Data ScienceSQL

Let’s Impute Missing Values with SQL

This article was originally published on Towards Data Science on August 25th, 2020.

Missing values are a huge problem in machine learning. In a day and age when machine learning can be done directly in the database, one wonders how to perform adequate data preparation with SQL, without other programming languages, such as Python and R. Today we’ll see just how easy it is.

We’ll use Oracle Cloud for the purpose of this article, as it’s free and can be used without any downloads and installations on your machine — through the SQL Developer Web. If you decide to follow along, create a free OLTP database, and go to Service Console — Development — SQL Developer Web.

With regards to the dataset, we’ll use the well-known Titanic dataset for two reasons:

  • It’s simple and easy to understand
  • It contains enough missing values for us to play with

Once you have the dataset downloaded, you can use the Upload Data functionality of SQL Developer Web to create the table and upload data:

Image for post

Change data types using your best judgment and you’re ready to roll!
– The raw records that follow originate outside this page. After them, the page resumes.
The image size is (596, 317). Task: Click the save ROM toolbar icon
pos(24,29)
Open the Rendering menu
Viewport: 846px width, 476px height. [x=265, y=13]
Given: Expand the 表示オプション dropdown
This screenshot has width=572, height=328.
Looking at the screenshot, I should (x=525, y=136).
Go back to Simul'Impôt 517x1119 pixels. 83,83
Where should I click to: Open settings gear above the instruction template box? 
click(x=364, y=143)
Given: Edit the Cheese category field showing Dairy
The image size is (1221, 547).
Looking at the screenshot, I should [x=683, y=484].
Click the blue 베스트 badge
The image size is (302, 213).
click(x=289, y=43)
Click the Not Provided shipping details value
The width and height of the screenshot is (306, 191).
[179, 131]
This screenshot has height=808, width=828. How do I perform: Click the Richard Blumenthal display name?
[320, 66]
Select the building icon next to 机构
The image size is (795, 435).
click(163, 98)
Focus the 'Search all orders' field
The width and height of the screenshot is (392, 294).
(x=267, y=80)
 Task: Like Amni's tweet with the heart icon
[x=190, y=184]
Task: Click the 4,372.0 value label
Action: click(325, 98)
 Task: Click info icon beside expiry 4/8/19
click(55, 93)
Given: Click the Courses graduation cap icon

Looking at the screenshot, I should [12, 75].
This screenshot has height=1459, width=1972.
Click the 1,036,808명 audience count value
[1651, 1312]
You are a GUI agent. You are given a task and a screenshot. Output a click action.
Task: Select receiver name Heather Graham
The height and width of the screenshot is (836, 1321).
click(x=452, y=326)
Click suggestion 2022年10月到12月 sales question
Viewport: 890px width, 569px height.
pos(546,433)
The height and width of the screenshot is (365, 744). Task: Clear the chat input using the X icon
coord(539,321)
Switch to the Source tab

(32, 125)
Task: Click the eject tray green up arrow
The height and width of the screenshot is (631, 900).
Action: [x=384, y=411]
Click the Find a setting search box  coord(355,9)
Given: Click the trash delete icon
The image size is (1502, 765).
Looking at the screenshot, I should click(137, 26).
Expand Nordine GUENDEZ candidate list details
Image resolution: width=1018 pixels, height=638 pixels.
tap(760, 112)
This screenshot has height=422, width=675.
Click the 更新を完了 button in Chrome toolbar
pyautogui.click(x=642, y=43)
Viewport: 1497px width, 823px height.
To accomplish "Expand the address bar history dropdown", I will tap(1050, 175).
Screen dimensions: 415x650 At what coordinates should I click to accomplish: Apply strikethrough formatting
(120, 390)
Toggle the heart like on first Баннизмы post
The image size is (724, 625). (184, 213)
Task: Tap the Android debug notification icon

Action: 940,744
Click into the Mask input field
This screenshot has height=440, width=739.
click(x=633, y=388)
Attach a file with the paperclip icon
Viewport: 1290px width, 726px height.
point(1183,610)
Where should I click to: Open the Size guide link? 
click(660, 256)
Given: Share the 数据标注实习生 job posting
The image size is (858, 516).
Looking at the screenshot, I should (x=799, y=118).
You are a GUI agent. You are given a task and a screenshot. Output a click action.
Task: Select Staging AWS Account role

Preparation and exploration

I don’t want to mess anything up with the source table, called titanic, so let’s make a copy of it:

CREATE TABLE cp_titanic AS 
SELECT * FROM titanic;

Let’s just make a quick Select to verify everything is as it should be:

SELECT * FROM cp_titanic;
Image for post

Awesome! If you’ve done any work with this dataset, you know the Agecolumn is the most problematic one when it comes to missing values. Let’s just check how many there are:

SELECT COUNT(*) AS num_age_missing 
FROM cp_titanic
WHERE age IS NULL;
Image for post

Now that’s a lot if we take into account that the dataset has less than 1000 rows. For that reason, we need to figure out how to fill these missing values and do so in an easy and automated fashion.


Imputation time

To handle missing data imputation, we’ll create a PL/SQL procedure. Don’t worry if you don’t know what that is, as it will be utterly simple to follow along. Before we do anything in code, let’s list things this procedure should do:

  1. Obtain a value used for imputation (mean/median/mode will do the trick for this simple example)
  2. Make an update to the table — replace NULL values with the calculated value

Great! This shouldn’t be hard to do. We’ll also be accepting some input from the user — 3 parameters to be more precise:

  • Table name — text representation of a table where missing data is located
  • Attribute — a column which contains missing values
  • Impute method — a way on which imputation is done — either mean, median, or mode

And that’s all we have to know to get started. Let’s create a procedure with what we know so far:

CREATE OR REPLACE PROCEDURE impute_missing(
in_table_name IN VARCHAR2,
in_attribute IN VARCHAR2,
in_impute_method IN VARCHAR2 DEFAULT ‘mean’
) IS
BEGIN
END;
/

Awesome! Below the IS keyword we’ll declare some other variables — for holding things such as impute function that will be used, a statement for getting the average value, the average value itself, and an update statement. Our procedure now looks as follows:

CREATE OR REPLACE PROCEDURE impute_missing(
in_table_name IN VARCHAR2,
in_attribute IN VARCHAR2,
in_impute_method IN VARCHAR2 DEFAULT ‘mean’
) IS
impute_func VARCHAR2(16);
get_avg_stmt VARCHAR2(128);
avg_value NUMBER;
update_stmt VARCHAR2(128);
BEGIN
END;
/

The remaining of the code will be located between the BEGIN and ENDkeywords.

Impute method

As discussed earlier, our procedure can handle missing value imputation by using mean, median, or mode statistical functions. Also, those are values that the user can provide for the in_impute_method parameter.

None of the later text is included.